A frase no início do texto é da escritora negra norte-americana bell hooks e embora se refira ao contexto daquele país se aplica perfeitamente a realidade das mulheres negras brasileiras. De acordo com o Censo 2010, 52,89% das mulheres solteiras no Brasil são negras. O mesmo Censo aponta que as mulheres negras são as que menos se casam e as mais propensas ao “celibato definitivo” (FREITAS, 2014).

O fenômeno já rendeu estudos como os de Ana Claudia Pacheco (“Branca para casar, mulata para f…, negra para trabalhar”: escolhas afetivas e significados de solidão entre mulheres negras em Salvador, Bahia) e Claudete Alves (Virou regra?). Frutos de entrevistas e observações, os estudos aprofundam o que o Censo 2010 aponta através da pesquisa quantitativa: mulheres negras tem menos possibilidades no mercado afetivo.

A mulher negra enfrenta a solidão independente do extrato social. Não se trata de uma exceção, é a regra, um sintoma histórico que indica um comportamento real, as mulheres negras não têm (em sua grande maioria) a experiência do amor (FREITAS apud ALVES, 2010).

O tema é assunto recorrente nos círculos de mulheres negras, desde as rodas de conversa informais entre amigas até entre as feministas negras. Por aqui já foi discutido em textos como o de Mabia Barros, Síndrome de Cirilo e a solidão da mulher negra, que trata a questão a partir da aparente “preferência” dos homens negros pelas mulheres brancas. Ana Claudia Pacheco (2008) afirma que essa situação é recorrente mesmo entre ativistas dos movimentos negros. A aparente “preferência” dos homens negros pelas mulheres brancas estaria relacionada à ideia de que um relacionamento nesses moldes proporcionaria um esmaecimento das fronteiras raciais e, portanto, maior mobilidade social.

A afetividade da mulher negra também foi abordada recentemente no espetáculo Engravidei, pari cavalos e aprendi a voar sem asas da Cia. teatral Os Crespos – texto de Cidinha da Silva. O drama é resultado de uma pesquisa realizada com 55 mulheres negras provenientes de camadas sociais distintas, graus de instrução e atividades profissionais variadas que foram solicitadas a falar a partir de suas experiências pessoais sobre temas como sexo, relacionamentos afetivos, violência etc. Segundo o co-diretor do espetáculo, a afetividade da população negra deve ser tratada como uma questão de saúde emocional:

A arte tem como dever do presente inserir temáticas caras à nossa sociabilidade negra e pensar que nossa saúde emocional é tão importante quanto todas as outras inserções (Sidney Santiago – Cia. Os Crespos In: FREITAS, 2014).
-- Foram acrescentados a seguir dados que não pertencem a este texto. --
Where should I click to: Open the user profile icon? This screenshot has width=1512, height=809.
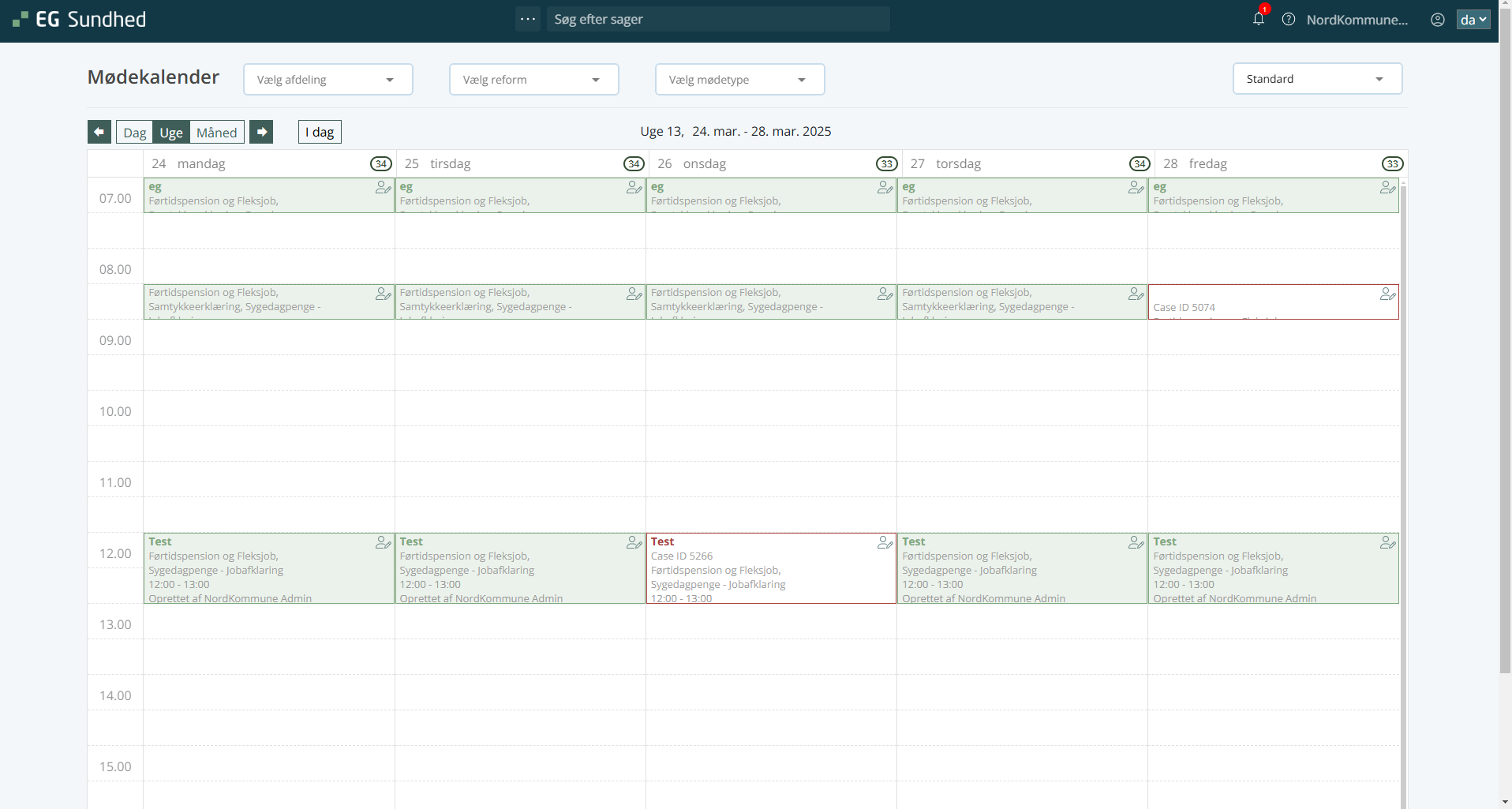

As mulheres negras são ainda as mais prejudicadas em outros segmentos como aponta o Dossiê Mulheres Negras: retrato das condições de vida das mulheres negras no Brasil (2013) desenvolvido pelo Instituto de Pesquisa Econômica Aplicada – IPEA. O racismo e sexismo a que estão submetidas perpetuam desigualdades e criam barreiras no acesso a direitos e oportunidades.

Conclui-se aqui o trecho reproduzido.